TASK REQUIREMENTS -
In the listing that follows, locate the line containing "You are a computer-use" and the line containing "Instruction: Click LinkedIn". Retype exactly those two lines and every line between them, and nothing more.

DATA SHOWN -
:::
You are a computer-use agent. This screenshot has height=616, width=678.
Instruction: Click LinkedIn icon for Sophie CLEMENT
:::
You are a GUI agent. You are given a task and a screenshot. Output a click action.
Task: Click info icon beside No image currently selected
:::
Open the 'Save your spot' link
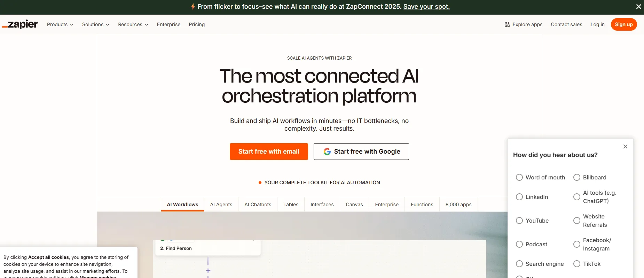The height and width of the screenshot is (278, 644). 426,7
:::
RESPONSE BELOW -
You are a computer-use agent. This screenshot has height=616, width=678.
Instruction: Click LinkedIn icon for Sophie CLEMENT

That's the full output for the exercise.